Quindi arrendiamoci all’evidenza: i video sono indispensabili. Se girati da un professionista, meglio. Sennò verremo invasi da faccioni selfie autoprodotti che cianciano di contenuti senza senso, mentre mangiano, stanno in spiaggia, guidano, camminano. L’unico momento di eccitazione in queste produzioni da sfigati lo si ottiene quando, distratti dal telefonino, vanno a sbattere contro un palo o vengono inculati dall’auto che li segue.

In quel momento diventano virali.

3.   Brontolo Facebookolo, nato per il cazzeggio, adesso cambia marcia - forse

A me Facebookolo sta simpatico. Non è complicato, ti sembra di capire subito come prenderlo, si relaziona con tutti, ti permette di dare l’amicizia a cani e porci. Aziende che si spacciano per persone, persone che si nascondono dietro avatar, foto di gattini e cagnetti al posto dell’immagine di profilo, Facebookolo manda giù tutto. L’importante è avere un bel via vai di gente in casa. Quindi è anche pieno di squilibrati che litigano e delirano. Però lo frequento con piacere, perché è semplice. Puoi creare eventi, farti una pagina con facilità, condividere contenuti di tutti i tipi. Facebookolo ha un solo difetto, che rischia di diventare pericoloso: censura contenuti di valore, secondo una logica che capisce solo lui. Le mamme che allattano te le banna perché si vede una tetta e, dal suo punto di vista, sono lesive della morale, ma permette foto di animali maltrattati. Vigila sui tags in modo arbitrario, per cui ti puoi ritrovare con giorni di sospensione per aver taggato persone consenzienti su contenuti di loro interesse, mentre altri ti spammano allegramente taggandoti tre volte al giorno nella foto del dentino del figlio, nel post del Convegno dei nazisti dell’Illinois, nel video fatto in casa della zia Pina che cucina la zuppa di cavolo nero.

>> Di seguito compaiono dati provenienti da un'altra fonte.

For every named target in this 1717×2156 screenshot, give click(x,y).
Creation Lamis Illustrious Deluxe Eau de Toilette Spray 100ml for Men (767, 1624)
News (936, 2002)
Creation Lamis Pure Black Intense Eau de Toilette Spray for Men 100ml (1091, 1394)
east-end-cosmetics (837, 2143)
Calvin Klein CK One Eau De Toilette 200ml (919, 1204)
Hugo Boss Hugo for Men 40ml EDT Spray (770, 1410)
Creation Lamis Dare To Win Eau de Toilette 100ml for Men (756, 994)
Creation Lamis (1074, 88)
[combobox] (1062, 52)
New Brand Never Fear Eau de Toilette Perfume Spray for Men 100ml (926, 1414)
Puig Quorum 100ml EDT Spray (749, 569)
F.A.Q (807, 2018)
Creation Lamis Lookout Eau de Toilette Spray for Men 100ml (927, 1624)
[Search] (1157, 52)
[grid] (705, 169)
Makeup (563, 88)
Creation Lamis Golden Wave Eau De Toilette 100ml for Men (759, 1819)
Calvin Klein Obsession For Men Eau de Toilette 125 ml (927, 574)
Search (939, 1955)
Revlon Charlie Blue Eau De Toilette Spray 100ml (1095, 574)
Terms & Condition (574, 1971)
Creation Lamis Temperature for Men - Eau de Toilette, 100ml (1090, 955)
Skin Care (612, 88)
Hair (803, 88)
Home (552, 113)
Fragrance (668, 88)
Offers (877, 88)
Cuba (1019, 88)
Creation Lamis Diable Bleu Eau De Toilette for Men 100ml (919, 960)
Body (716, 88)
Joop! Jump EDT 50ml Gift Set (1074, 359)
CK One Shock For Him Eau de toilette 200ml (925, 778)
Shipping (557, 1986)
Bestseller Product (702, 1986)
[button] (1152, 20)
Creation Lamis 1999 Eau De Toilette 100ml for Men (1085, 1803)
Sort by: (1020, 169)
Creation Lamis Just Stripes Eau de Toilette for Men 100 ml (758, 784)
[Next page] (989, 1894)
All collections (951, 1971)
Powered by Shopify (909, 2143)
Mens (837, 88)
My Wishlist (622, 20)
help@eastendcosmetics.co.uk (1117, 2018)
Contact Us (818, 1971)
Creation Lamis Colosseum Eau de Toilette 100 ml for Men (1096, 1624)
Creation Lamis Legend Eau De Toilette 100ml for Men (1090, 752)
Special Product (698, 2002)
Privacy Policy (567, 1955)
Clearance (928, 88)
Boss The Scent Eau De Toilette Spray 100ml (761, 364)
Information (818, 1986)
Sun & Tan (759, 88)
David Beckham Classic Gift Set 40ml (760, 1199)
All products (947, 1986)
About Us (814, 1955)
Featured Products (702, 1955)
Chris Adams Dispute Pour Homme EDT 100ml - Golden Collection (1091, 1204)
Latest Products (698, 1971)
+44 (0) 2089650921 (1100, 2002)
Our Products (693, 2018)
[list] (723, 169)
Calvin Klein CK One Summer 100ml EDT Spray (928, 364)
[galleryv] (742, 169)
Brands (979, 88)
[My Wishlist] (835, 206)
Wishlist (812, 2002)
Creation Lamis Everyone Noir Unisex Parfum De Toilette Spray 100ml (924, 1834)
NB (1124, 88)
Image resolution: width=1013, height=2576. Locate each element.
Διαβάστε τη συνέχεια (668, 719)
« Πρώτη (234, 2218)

Con Facebookolo si deve stare attenti, perché lui riceve in casa chiunque. Si presenta amichevole, ma proprio come fanno molte persone nella vita reale, nasconde delle insidie. Il tono generale in casa sua è quello lamentoso-rabbioso, ma se non ti fai travolgere e sai come prenderlo ti può dare soddisfazione. Nel 2017 sono arrivate tante novità, il profilo video e altre chicche, ma purtroppo Facebookolo ha anche deciso di fare concorrenza al suo fratello serio LinkeDotto e adesso vuole fare business pure lui. In effetti funziona e quindi facciamoci aiutare da qualcuno che ne sa, come Davide Dal Maso

Anche perché ormai molti utenti usano Facebookolo come motore di ricerca. Arrendiamoci.

4.   TwitterEolo va capito e comunque, benché ne abbiano più volte annunciato la fine, è ancora vivo e vegeto

Twitterolo è lieve e potente come uno sternuto. Sintetizza tutta la sua comunicazione in quel breve attimo in cui spara fuori aria concentrata e compressa. 140 goccioline gli sprizzano dal naso e si disperdono nell’etere. E’ contagioso perché quando sternutisce forte e con intenzione, il suo strombazzare viene ripetuto da tanti altri.

Può sembrare malato grave, ma non lo è. Lo hanno dato per spacciato molte volte, annunciandone la fine, ma lui resiste.

Se riesci a capirne il senso i suoi sternuti diventano un’armonia, ma per farlo non hai alternativa: o segui qualcuno di bravo, come Francesca Anzalone, che ti svela tutti i segreti del Digital PR, oppure ti dovrai accontentare di restare lì ad ascoltarlo sternutire, sentendoti emarginato e impotente.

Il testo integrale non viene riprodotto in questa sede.